O anime de estréia foi realizado por seis profissionais da equipe de efeitos visuais da novela, comandada por Gustavo Garnier, 49. Demorou dois meses para ser concluído. ‘Seria bom se tivéssemos um no início, um no meio e outro no final’, diz o animador.


Além da seqüência em animação 2D, haverá intervenções virtuais em cerca de 30% da novela. O deserto é uma das reconstruções necessárias por meio do computador. ‘Uma das nossas funções é complementar’, diz Garnier. ‘Usaremos computação gráfica direto. Vamos colocar Albuquerque no meio do deserto. Temos um grande cromaqui [tela azul que, ao fundo, permite a inclusão de imagens no computador] em volta da cidade cenográfica’, reafirma Waddington.


Há seqüências inteiras, como a do capítulo 3, por exemplo, virtuais. ‘Os sonhos do personagem Jeff Wall Street (Guilherme Fontes) serão todos em computação gráfica’, conta Garnier.


Uma outra América


Apesar de estar ficcionalmente situada nos EUA, ‘Bang Bang’ será muito brasileira, segundo Prata. Linguagens à parte, a comparação a ‘Que Rei Sou Eu?’ (1989), de Cassiano Gabus Mendes, é inevitável. ‘Ela tinha uma estrutura de personagens de narrativa política. Aqui, não. Temos um xerife que baixará umas medidas provisórias absurdas, mas a novela não é focada nisso, não pretende discutir nenhum assunto. Vamos brincar com o cotidiano.’


‘É uma grande sátira, não é uma farsa. Toda a referência da novela é no real, no sentido de fazer o público acreditar que aquilo até poderia acontecer. Não é uma fábula. O Prata se apropria de situações atuais e joga para aquele momento’, diz Waddington.

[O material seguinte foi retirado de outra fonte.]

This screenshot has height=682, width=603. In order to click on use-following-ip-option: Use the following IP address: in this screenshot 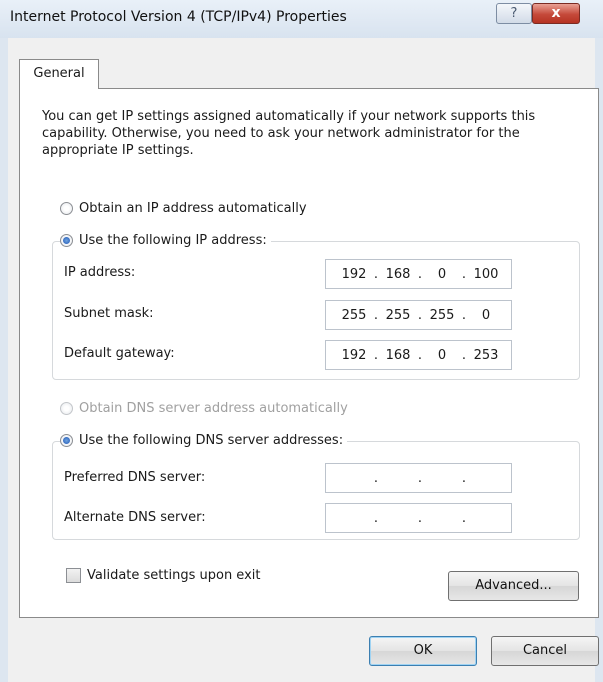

A novela, segundo o diretor, não será datada. ‘Não teremos uma citação ao episódio chamado ‘mensalão’, mas, sim, histórias que envolvam corrupção.’ ‘Bang Bang’ começa com a lembrança de uma chacina ocorrida 20 anos atrás, quando o protagonista Ben Silver (Bruno Garcia) fica órfão. De volta à cidade, busca vingança. A direção geral é de José Luís Villamarin. Ao lado de Prata, colaboram no roteiro Ana Ferreira, Chico Mattoso, Filipe Miguez, Márcia Prates e Reinaldo Moraes.’